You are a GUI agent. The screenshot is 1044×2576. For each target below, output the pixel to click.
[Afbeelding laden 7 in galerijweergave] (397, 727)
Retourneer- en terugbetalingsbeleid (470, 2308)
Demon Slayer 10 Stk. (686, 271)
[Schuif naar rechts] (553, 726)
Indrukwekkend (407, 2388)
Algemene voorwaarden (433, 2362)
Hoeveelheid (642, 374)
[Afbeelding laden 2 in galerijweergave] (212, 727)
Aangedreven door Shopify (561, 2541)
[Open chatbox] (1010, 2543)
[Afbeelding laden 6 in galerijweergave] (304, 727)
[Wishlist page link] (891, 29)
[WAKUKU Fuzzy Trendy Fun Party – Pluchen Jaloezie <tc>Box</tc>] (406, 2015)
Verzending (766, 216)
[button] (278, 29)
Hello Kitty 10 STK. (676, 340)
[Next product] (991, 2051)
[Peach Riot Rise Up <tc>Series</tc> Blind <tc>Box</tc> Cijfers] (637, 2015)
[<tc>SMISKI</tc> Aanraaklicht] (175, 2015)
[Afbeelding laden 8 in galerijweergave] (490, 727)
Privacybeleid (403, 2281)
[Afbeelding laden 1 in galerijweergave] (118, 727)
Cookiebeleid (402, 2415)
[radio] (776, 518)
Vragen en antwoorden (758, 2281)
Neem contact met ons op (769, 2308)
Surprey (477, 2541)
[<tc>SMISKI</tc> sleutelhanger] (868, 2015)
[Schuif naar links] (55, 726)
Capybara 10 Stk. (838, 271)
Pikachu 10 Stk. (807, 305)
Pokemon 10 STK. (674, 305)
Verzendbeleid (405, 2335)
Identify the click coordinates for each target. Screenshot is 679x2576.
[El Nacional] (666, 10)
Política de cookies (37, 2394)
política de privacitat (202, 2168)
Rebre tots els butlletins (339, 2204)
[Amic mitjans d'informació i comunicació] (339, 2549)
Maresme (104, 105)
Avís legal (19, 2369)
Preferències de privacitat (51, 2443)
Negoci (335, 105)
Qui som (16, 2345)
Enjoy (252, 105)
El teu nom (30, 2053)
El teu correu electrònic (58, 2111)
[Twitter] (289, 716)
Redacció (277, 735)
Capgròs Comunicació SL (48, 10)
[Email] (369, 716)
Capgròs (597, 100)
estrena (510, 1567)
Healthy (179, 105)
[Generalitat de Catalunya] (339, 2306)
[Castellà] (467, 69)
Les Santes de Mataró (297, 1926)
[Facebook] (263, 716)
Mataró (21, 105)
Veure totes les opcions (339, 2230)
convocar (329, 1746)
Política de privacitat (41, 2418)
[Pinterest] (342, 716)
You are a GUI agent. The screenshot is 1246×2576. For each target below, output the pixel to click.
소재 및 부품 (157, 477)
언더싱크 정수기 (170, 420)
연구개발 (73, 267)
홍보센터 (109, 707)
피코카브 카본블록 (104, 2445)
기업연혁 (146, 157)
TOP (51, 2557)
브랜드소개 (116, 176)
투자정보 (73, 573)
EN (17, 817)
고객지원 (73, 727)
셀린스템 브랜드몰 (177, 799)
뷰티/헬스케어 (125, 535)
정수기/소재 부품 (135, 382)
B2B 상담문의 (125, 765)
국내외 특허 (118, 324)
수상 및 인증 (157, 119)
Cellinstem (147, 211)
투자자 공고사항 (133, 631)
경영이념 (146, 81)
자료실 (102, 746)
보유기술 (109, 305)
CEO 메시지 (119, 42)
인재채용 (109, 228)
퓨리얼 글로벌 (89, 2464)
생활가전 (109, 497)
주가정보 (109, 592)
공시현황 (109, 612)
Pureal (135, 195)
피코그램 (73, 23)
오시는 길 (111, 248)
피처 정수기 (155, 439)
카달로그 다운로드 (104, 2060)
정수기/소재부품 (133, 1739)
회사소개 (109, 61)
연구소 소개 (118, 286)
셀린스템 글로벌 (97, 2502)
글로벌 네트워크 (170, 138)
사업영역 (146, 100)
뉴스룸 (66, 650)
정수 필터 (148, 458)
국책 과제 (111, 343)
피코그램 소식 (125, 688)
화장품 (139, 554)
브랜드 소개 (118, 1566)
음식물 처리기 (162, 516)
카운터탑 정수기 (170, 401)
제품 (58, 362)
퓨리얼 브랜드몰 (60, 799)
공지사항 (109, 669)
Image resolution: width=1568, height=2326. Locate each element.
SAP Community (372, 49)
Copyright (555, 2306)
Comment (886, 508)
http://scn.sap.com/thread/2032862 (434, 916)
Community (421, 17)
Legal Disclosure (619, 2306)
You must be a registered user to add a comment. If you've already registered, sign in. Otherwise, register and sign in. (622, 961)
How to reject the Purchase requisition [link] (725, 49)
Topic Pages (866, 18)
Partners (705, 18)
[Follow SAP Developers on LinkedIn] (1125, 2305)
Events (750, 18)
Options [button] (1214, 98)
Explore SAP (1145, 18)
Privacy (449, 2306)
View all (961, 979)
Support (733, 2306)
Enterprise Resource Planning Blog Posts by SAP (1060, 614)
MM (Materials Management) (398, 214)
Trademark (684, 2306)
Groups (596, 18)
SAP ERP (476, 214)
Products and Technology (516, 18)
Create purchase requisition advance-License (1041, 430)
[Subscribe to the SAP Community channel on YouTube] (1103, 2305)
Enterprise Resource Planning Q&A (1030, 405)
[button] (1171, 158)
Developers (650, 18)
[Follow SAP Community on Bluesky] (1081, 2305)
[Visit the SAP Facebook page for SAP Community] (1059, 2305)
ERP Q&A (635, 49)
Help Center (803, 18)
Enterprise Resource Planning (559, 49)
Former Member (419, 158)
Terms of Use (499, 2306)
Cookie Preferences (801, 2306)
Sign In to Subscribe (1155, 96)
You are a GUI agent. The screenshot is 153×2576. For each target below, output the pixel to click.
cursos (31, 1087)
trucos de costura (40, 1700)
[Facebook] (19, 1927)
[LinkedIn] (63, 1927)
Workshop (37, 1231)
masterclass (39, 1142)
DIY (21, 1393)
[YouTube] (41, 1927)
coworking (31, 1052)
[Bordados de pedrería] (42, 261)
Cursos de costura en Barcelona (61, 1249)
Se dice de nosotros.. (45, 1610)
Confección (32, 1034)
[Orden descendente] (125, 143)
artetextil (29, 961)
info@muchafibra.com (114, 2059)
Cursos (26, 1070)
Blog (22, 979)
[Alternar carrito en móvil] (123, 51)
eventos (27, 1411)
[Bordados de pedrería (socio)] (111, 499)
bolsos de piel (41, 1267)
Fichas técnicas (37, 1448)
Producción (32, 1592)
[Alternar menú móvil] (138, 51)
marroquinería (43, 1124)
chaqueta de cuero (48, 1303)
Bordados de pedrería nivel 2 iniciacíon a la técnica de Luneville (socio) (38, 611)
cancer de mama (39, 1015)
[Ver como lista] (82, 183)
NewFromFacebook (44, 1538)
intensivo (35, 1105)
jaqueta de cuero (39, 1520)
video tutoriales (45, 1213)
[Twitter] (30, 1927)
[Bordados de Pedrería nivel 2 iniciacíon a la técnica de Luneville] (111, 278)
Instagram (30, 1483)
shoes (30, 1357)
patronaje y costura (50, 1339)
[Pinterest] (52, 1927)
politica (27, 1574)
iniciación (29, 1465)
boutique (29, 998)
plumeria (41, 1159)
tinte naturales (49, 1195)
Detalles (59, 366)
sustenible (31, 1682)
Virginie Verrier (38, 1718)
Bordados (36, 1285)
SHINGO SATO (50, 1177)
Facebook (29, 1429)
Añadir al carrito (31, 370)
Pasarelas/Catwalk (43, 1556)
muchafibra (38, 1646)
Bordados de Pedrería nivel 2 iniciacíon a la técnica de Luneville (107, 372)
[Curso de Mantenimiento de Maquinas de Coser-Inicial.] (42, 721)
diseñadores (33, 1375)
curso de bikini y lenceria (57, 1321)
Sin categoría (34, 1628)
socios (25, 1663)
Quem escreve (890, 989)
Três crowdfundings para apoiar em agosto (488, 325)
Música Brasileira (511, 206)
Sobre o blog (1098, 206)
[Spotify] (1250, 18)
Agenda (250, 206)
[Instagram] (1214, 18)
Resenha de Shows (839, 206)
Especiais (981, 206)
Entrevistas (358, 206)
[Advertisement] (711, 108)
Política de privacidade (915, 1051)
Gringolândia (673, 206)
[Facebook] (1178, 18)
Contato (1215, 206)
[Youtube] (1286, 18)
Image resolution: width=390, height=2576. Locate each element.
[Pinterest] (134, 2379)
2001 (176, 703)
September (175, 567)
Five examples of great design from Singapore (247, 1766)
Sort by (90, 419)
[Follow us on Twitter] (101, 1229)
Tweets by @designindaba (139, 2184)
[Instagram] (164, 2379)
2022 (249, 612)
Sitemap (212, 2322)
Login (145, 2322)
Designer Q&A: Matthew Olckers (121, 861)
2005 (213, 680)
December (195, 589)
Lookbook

______________________________

WHAT IS EXPECTED: Transcribe, exactly and without additions, the lines of the records above, beginning with the line that contains "언더싱크 정수기 (170, 420)" and ending with the line that contains "카달로그 다운로드 (104, 2060)", both included.

ANSWER TO THE EXERCISE:
언더싱크 정수기 (170, 420)
연구개발 (73, 267)
홍보센터 (109, 707)
피코카브 카본블록 (104, 2445)
기업연혁 (146, 157)
TOP (51, 2557)
브랜드소개 (116, 176)
투자정보 (73, 573)
EN (17, 817)
고객지원 (73, 727)
셀린스템 브랜드몰 (177, 799)
뷰티/헬스케어 (125, 535)
정수기/소재 부품 (135, 382)
B2B 상담문의 (125, 765)
국내외 특허 (118, 324)
수상 및 인증 (157, 119)
Cellinstem (147, 211)
투자자 공고사항 (133, 631)
경영이념 (146, 81)
자료실 (102, 746)
보유기술 (109, 305)
CEO 메시지 (119, 42)
인재채용 (109, 228)
퓨리얼 글로벌 (89, 2464)
생활가전 (109, 497)
주가정보 (109, 592)
공시현황 (109, 612)
Pureal (135, 195)
피코그램 (73, 23)
오시는 길 (111, 248)
피처 정수기 (155, 439)
카달로그 다운로드 (104, 2060)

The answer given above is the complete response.